Exercise aim
In your answer, repeat each line of the data exactly.

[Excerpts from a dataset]
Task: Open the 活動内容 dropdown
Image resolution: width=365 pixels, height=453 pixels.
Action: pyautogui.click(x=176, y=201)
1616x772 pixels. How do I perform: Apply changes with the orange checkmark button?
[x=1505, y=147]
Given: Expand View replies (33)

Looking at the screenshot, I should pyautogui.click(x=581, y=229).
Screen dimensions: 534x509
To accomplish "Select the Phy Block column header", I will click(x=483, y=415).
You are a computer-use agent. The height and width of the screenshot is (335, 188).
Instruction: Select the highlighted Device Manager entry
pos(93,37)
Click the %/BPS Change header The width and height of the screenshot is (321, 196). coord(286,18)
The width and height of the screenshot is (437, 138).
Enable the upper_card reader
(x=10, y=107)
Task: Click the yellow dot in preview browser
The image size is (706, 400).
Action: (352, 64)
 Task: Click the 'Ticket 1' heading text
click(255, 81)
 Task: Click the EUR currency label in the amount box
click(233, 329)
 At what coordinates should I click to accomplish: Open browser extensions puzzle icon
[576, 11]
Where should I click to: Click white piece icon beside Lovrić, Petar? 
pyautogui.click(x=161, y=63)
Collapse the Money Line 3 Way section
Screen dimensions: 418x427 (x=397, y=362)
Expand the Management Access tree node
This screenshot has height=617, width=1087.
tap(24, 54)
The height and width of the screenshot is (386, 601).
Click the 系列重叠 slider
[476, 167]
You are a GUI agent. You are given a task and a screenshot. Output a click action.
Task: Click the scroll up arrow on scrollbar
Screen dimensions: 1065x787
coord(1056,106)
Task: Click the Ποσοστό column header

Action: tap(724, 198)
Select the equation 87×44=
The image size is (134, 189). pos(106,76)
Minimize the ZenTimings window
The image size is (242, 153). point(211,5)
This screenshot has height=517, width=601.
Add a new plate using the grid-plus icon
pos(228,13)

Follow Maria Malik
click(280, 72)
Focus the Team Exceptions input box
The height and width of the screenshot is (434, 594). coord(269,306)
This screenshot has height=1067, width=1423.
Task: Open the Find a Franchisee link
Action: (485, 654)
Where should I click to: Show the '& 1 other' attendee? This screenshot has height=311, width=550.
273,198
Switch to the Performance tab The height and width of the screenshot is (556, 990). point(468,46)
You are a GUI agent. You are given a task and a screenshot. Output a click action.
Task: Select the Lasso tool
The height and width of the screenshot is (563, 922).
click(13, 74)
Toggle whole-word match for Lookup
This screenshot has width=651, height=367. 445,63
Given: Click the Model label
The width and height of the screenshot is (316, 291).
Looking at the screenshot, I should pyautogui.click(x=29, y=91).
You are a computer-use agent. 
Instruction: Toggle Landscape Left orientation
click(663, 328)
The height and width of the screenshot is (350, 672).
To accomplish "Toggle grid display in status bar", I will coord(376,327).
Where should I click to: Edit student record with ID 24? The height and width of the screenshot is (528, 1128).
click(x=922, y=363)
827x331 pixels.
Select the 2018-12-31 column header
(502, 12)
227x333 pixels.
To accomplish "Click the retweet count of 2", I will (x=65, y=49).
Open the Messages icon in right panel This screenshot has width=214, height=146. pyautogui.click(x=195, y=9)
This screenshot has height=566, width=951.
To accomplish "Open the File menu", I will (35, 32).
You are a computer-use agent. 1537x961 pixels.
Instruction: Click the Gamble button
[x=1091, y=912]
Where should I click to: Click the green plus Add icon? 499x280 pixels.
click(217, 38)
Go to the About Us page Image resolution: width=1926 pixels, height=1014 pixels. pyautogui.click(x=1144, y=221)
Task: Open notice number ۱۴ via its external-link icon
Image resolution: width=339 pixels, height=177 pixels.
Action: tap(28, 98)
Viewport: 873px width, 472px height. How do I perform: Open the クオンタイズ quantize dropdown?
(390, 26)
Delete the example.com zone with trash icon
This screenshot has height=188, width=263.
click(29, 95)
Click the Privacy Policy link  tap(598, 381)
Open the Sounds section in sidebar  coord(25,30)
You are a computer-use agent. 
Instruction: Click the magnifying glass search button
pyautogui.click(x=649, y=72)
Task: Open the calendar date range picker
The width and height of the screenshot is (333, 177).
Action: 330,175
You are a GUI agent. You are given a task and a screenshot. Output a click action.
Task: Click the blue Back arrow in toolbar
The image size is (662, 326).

Written solution
Task: Open the 活動内容 dropdown
Image resolution: width=365 pixels, height=453 pixels.
Action: pyautogui.click(x=176, y=201)
1616x772 pixels. How do I perform: Apply changes with the orange checkmark button?
[x=1505, y=147]
Given: Expand View replies (33)

Looking at the screenshot, I should pyautogui.click(x=581, y=229).
Screen dimensions: 534x509
To accomplish "Select the Phy Block column header", I will click(x=483, y=415).
You are a computer-use agent. The height and width of the screenshot is (335, 188).
Instruction: Select the highlighted Device Manager entry
pos(93,37)
Click the %/BPS Change header The width and height of the screenshot is (321, 196). coord(286,18)
The width and height of the screenshot is (437, 138).
Enable the upper_card reader
(x=10, y=107)
Task: Click the yellow dot in preview browser
The image size is (706, 400).
Action: (352, 64)
 Task: Click the 'Ticket 1' heading text
click(255, 81)
 Task: Click the EUR currency label in the amount box
click(233, 329)
 At what coordinates should I click to accomplish: Open browser extensions puzzle icon
[576, 11]
Where should I click to: Click white piece icon beside Lovrić, Petar? 
pyautogui.click(x=161, y=63)
Collapse the Money Line 3 Way section
Screen dimensions: 418x427 (x=397, y=362)
Expand the Management Access tree node
This screenshot has height=617, width=1087.
tap(24, 54)
The height and width of the screenshot is (386, 601).
Click the 系列重叠 slider
[476, 167]
You are a GUI agent. You are given a task and a screenshot. Output a click action.
Task: Click the scroll up arrow on scrollbar
Screen dimensions: 1065x787
coord(1056,106)
Task: Click the Ποσοστό column header

Action: tap(724, 198)
Select the equation 87×44=
The image size is (134, 189). pos(106,76)
Minimize the ZenTimings window
The image size is (242, 153). point(211,5)
This screenshot has height=517, width=601.
Add a new plate using the grid-plus icon
pos(228,13)

Follow Maria Malik
click(280, 72)
Focus the Team Exceptions input box
The height and width of the screenshot is (434, 594). coord(269,306)
This screenshot has height=1067, width=1423.
Task: Open the Find a Franchisee link
Action: (485, 654)
Where should I click to: Show the '& 1 other' attendee? This screenshot has height=311, width=550.
273,198
Switch to the Performance tab The height and width of the screenshot is (556, 990). point(468,46)
You are a GUI agent. You are given a task and a screenshot. Output a click action.
Task: Select the Lasso tool
The height and width of the screenshot is (563, 922).
click(13, 74)
Toggle whole-word match for Lookup
This screenshot has width=651, height=367. 445,63
Given: Click the Model label
The width and height of the screenshot is (316, 291).
Looking at the screenshot, I should pyautogui.click(x=29, y=91).
You are a computer-use agent. 
Instruction: Toggle Landscape Left orientation
click(663, 328)
The height and width of the screenshot is (350, 672).
To accomplish "Toggle grid display in status bar", I will coord(376,327).
Where should I click to: Edit student record with ID 24? The height and width of the screenshot is (528, 1128).
click(x=922, y=363)
827x331 pixels.
Select the 2018-12-31 column header
(502, 12)
227x333 pixels.
To accomplish "Click the retweet count of 2", I will (x=65, y=49).
Open the Messages icon in right panel This screenshot has width=214, height=146. pyautogui.click(x=195, y=9)
This screenshot has height=566, width=951.
To accomplish "Open the File menu", I will (35, 32).
You are a computer-use agent. 1537x961 pixels.
Instruction: Click the Gamble button
[x=1091, y=912]
Where should I click to: Click the green plus Add icon? 499x280 pixels.
click(217, 38)
Go to the About Us page Image resolution: width=1926 pixels, height=1014 pixels. pyautogui.click(x=1144, y=221)
Task: Open notice number ۱۴ via its external-link icon
Image resolution: width=339 pixels, height=177 pixels.
Action: tap(28, 98)
Viewport: 873px width, 472px height. How do I perform: Open the クオンタイズ quantize dropdown?
(390, 26)
Delete the example.com zone with trash icon
This screenshot has height=188, width=263.
click(29, 95)
Click the Privacy Policy link  tap(598, 381)
Open the Sounds section in sidebar  coord(25,30)
You are a computer-use agent. 
Instruction: Click the magnifying glass search button
pyautogui.click(x=649, y=72)
Task: Open the calendar date range picker
The width and height of the screenshot is (333, 177).
Action: 330,175
You are a GUI agent. You are given a task and a screenshot. Output a click action.
Task: Click the blue Back arrow in toolbar
The image size is (662, 326).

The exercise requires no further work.